### EXERCISE REQUIREMENTS
Please repeat the data below exactly, with the pictures removed.

### Dataset excerpts
# # # #
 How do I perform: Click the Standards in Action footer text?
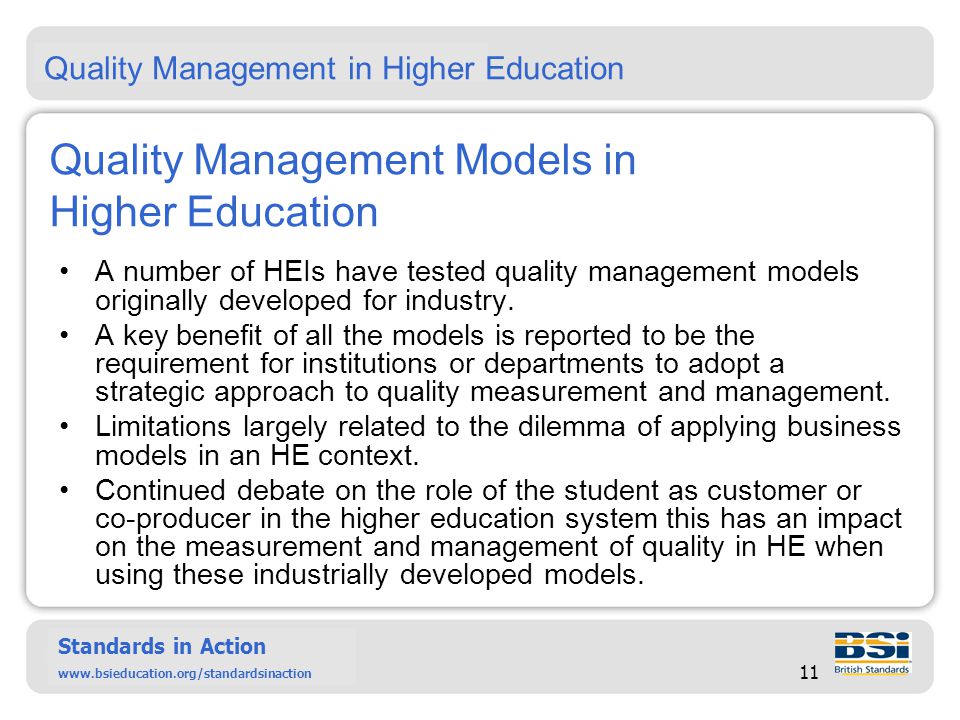162,646
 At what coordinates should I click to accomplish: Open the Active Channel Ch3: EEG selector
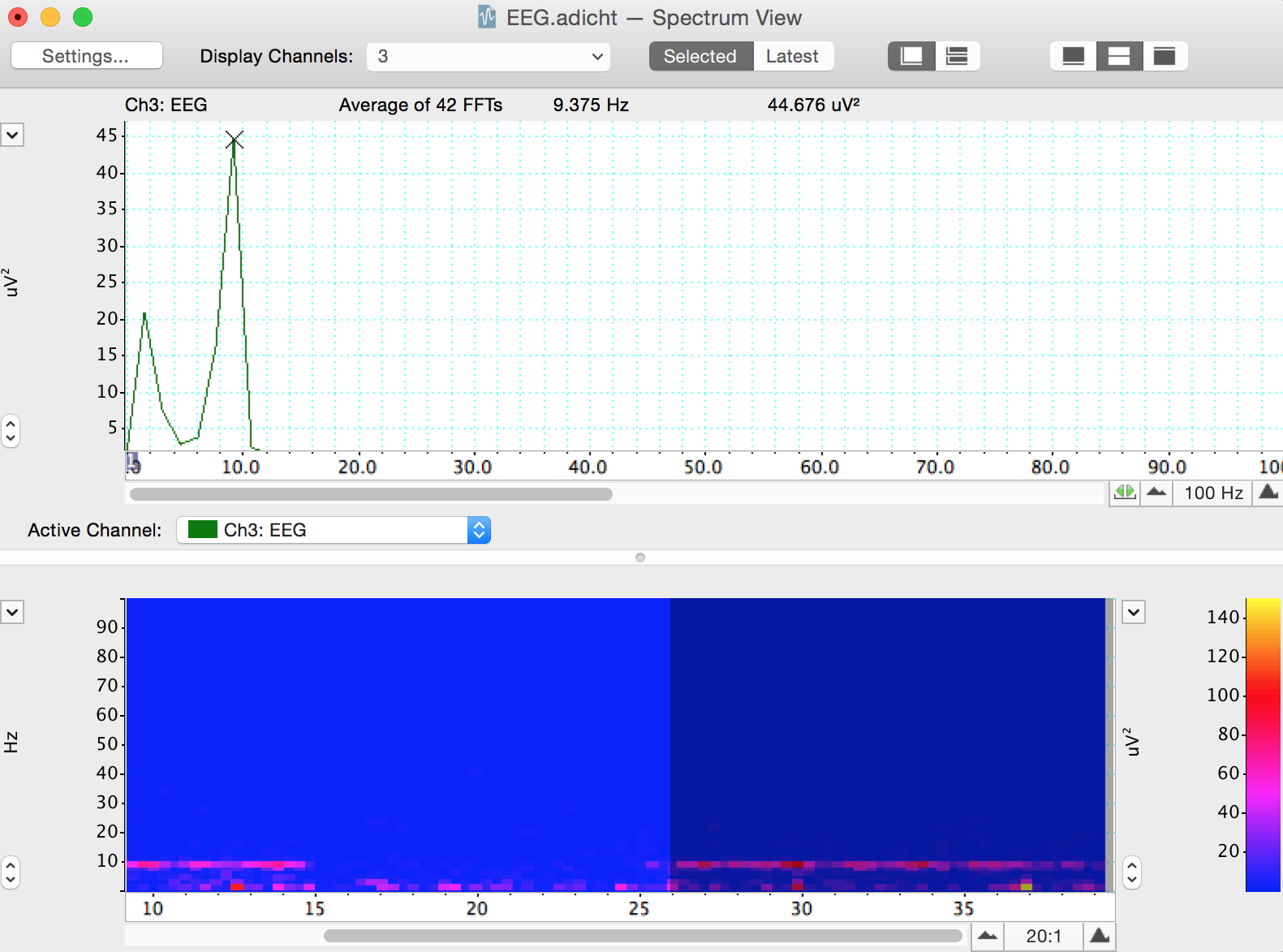(334, 530)
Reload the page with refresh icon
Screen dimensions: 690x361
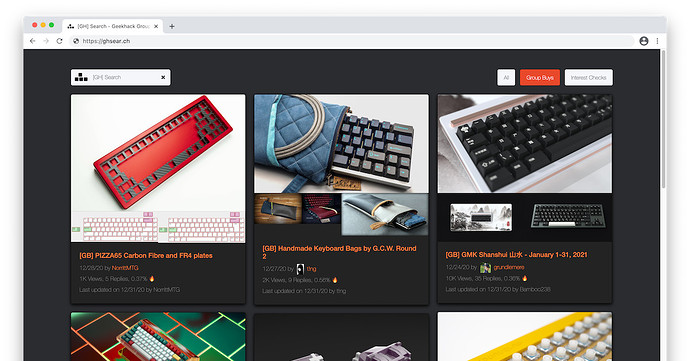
# # # #
### OUTPUT OF THE EXERCISE
 How do I perform: Click the Standards in Action footer text?
162,646
 At what coordinates should I click to accomplish: Open the Active Channel Ch3: EEG selector
(334, 530)
Reload the page with refresh icon
Screen dimensions: 690x361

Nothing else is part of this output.